Maybe a tool like AIDA can list instruction latencies?
(links to old data from an early engineering sample at http://users.atw.hu/instlatx64/AuthenticAMD0800F00_K17_Zen_InstLatX64.txt)
(But there have been reports/rumors that AIDA was not measuring cache timing correctly, perhaps due to differing latencies depending on the relative location of the CCX or Core with the cache line, or due to cache-line clearing optimizations.)
For optimizing code, ideas from the GDC 2017 talk on Optimizing for Ryzen
(experiments might have been performed and slides written before final silicon was available)
However, the output says it is from the aida_bench64.dll library version dated February 9.
So it might not use AIDA updates for Ryzen 7. AIDA summarized changes forthcoming for Ryzen, as of March 4.
The output says it is from the aida_bench64.dll library version dated March 17.
On March 28, AIDA announced version 5.90, claiming benchmarks were optimized for Ryzen, among other improvements.
The 7-cpu site offers some cache latency estimates for Ryzen, perhaps deduced from runs of their LZMA benchmark.
(It doesn't give measurements for different stride lengths as the AIDA memory test data does.) (Via an RWT forum post.)
- Microarchitecture [slides overview caches, data paths, new instructions, performance counter domains]
- Power Management [settings affect boost: windows 10 power management settings, profiling tool interval settings, BIOS settings]
- Profiler: CodeXL [traditional sampling or Instruction-Based Sampling (fetch, or micro-op); PowerProfiler: frequency profiling and/or energy profiling]
- Compiler [overview of MS Visual Studio compiler changes in recent years]
- Concurrency [profile to decide where to use SMT; recommendation for number of contexts for D3D12 multithreading]
- Shader Compiling [not during gameplay, use many threads, use shader caches]
- Prefetch [avoid software prefetch, prevents loop unrolling in MSVS2015]
- Data Cache [use structure of arrays, rather than array of structures, for denser data in cache and better prefetching.]

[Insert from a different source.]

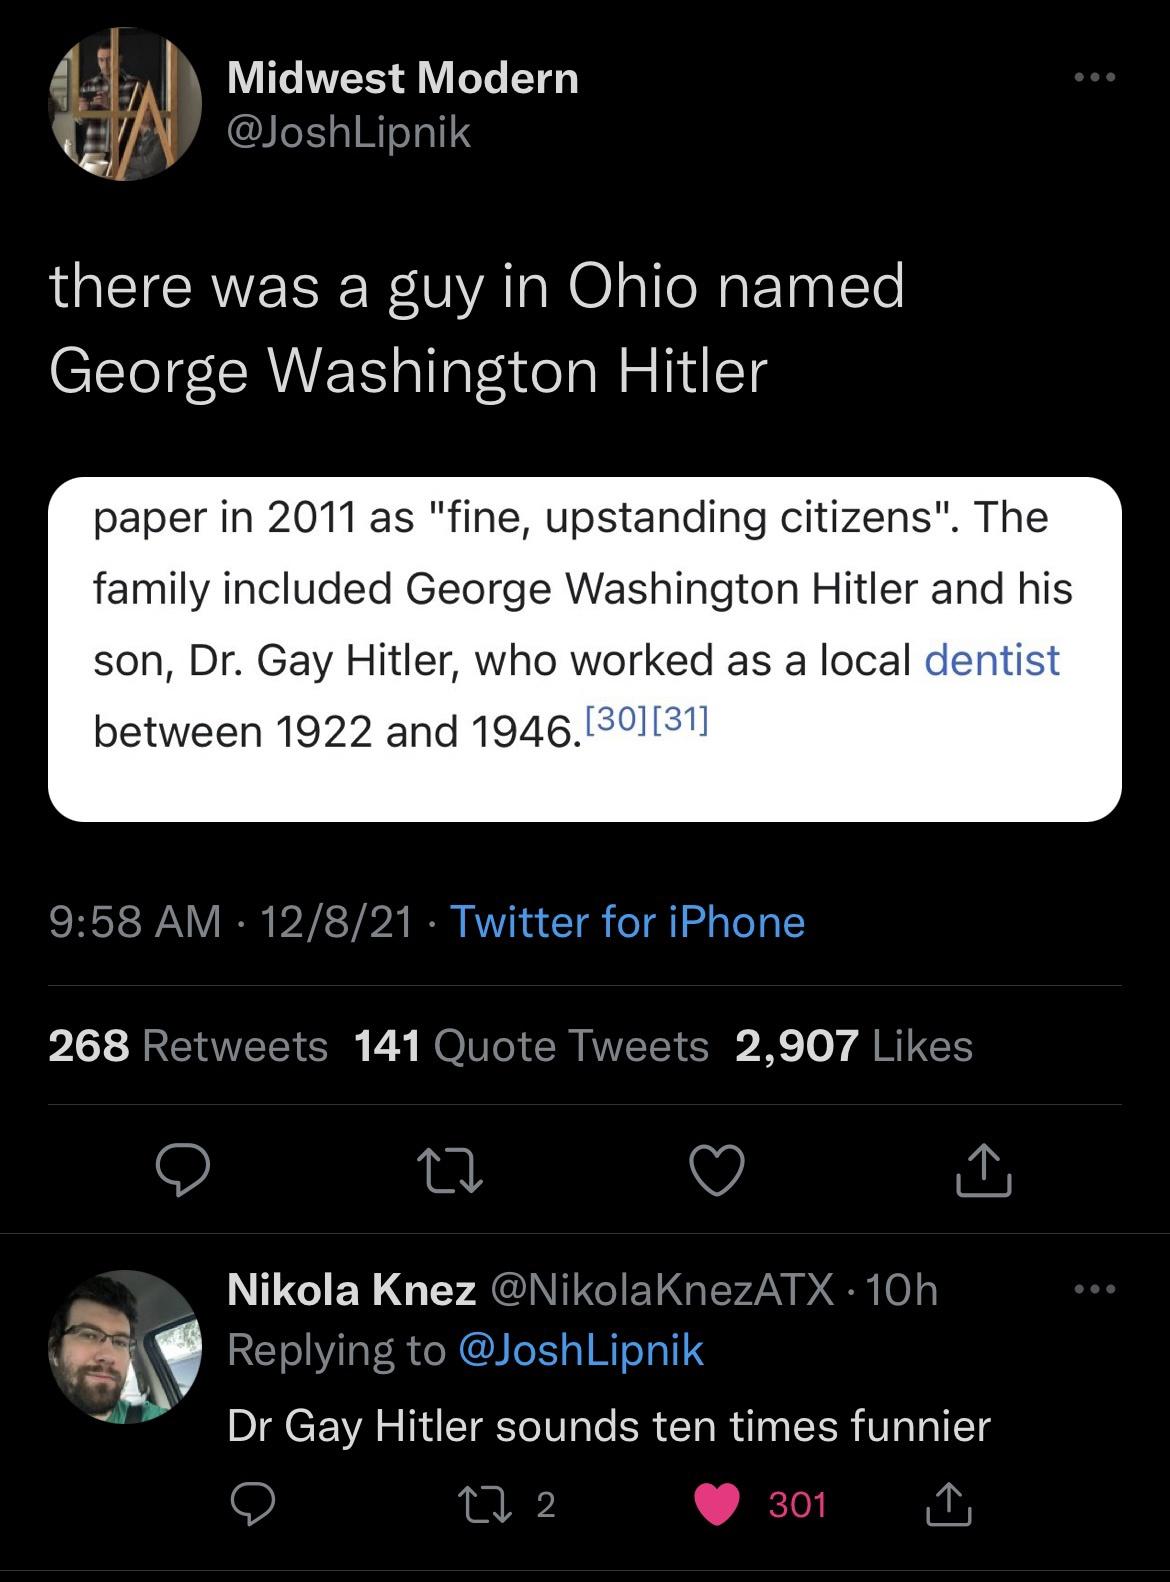View the 141 Quote Tweets
The width and height of the screenshot is (1170, 1582).
(x=531, y=1046)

I know what you mean around AMD Ryzen processors, you are interested in the changes for Instruction Set Architectures and want to know the things related with optimising the codes to fully utilise its underlying microarchitecture. But at this moment there is nothing like that present, and there is no compilers designed or optimised exclusively for AMD Ryzen processor. I am also eager to know the detail information about the Microarchitecture resident under this newly coming processor too.
Project Mercury: Thread affinities to CCXs, SMT etc optimizations. Very light weight/efficient.

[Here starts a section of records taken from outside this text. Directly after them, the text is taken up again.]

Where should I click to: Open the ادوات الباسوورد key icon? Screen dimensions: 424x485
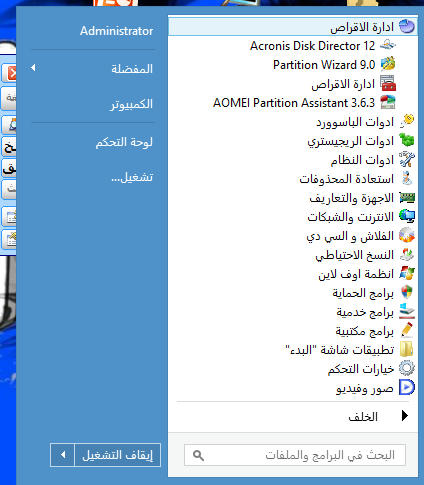407,121
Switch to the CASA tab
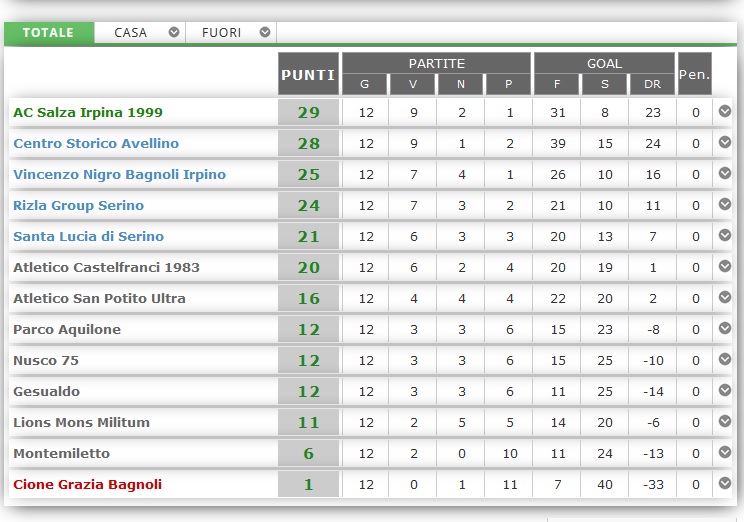This screenshot has height=522, width=744. point(131,32)

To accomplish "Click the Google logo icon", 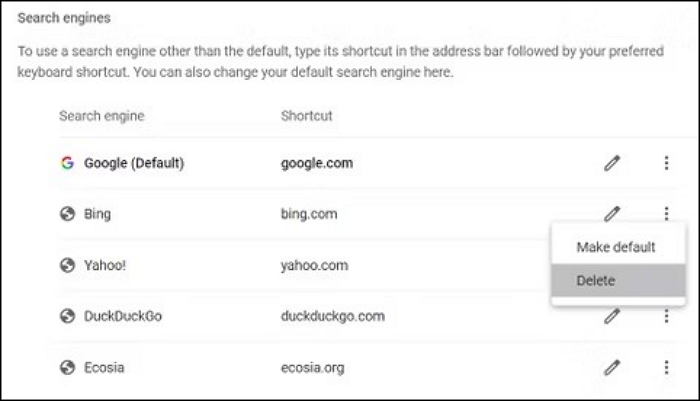I will pyautogui.click(x=68, y=163).
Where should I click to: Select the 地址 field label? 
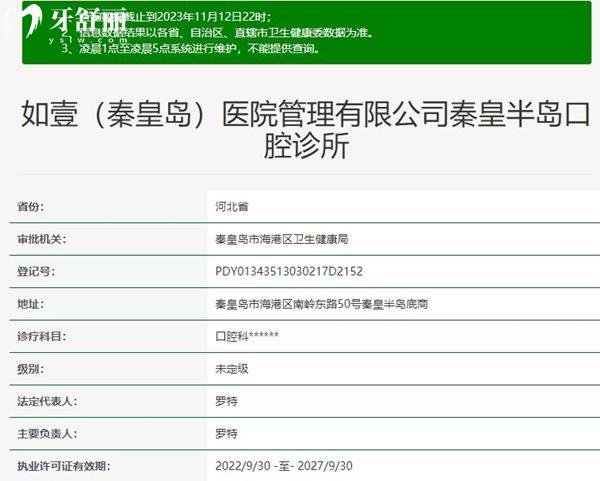(31, 304)
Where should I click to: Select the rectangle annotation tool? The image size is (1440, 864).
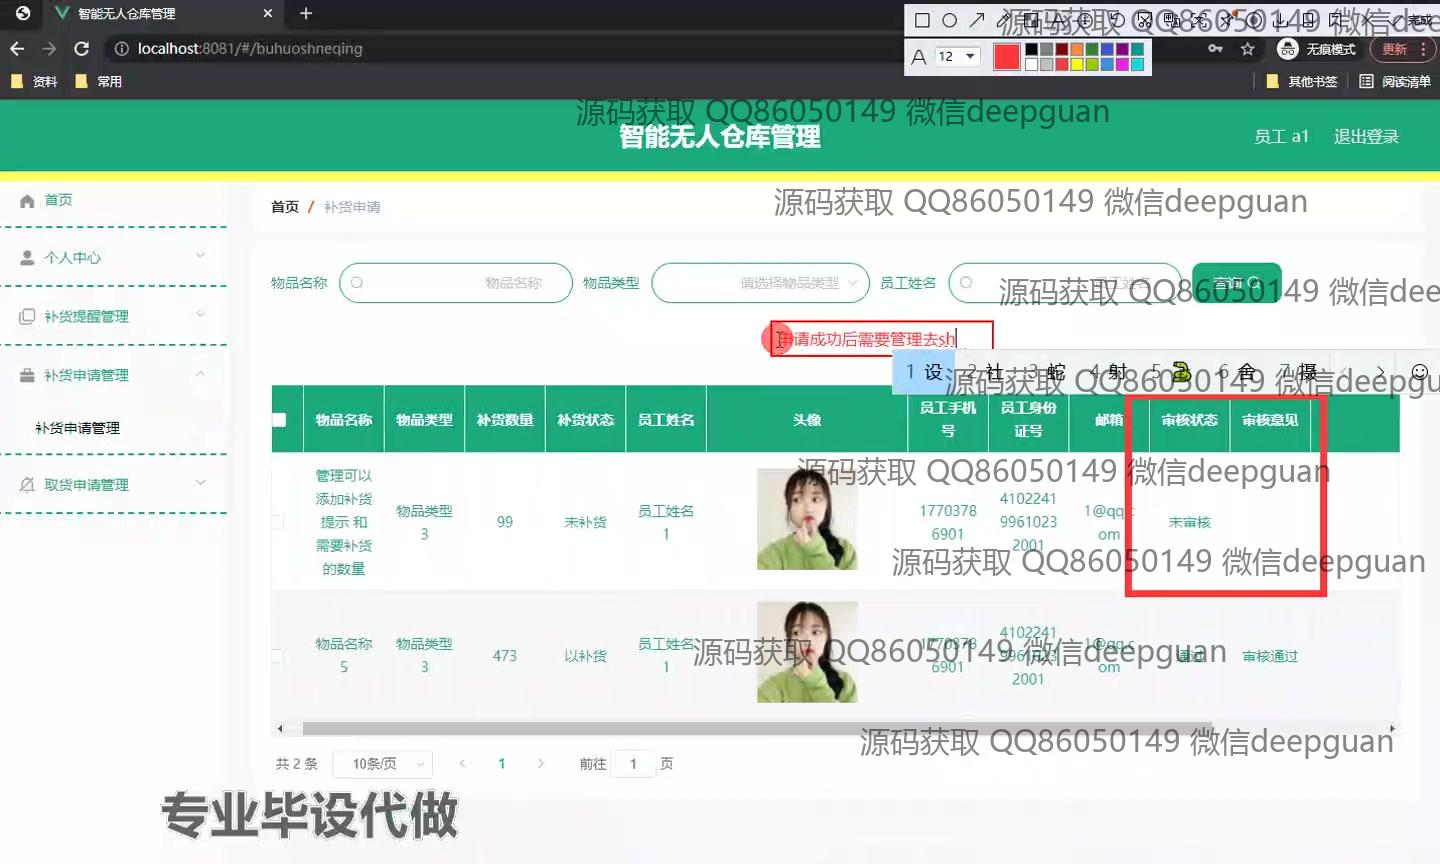click(x=922, y=20)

AMD Ryzen Processor Optimization added to Cacheman 10.10:
Bitsum's Process Lasso: Optimize and automate process CPU affinities:
ie: I dont know a damn thing about coding but the above coders do, so they, and what they have done may have/be some pointers for everyone.
The rules seem to be as follows:
- Keep threads from hopping from one CCX to the other and try to keep windows/OS on one CCX and the app or game on the other/s.
- Keep to one thread per physical core, until you run out of cores on a CCX. ie: Avoid SMT until you need to run more than 4 threads per CCX/app.
- Disable core parking. (Part of AMD's balanced power plan?)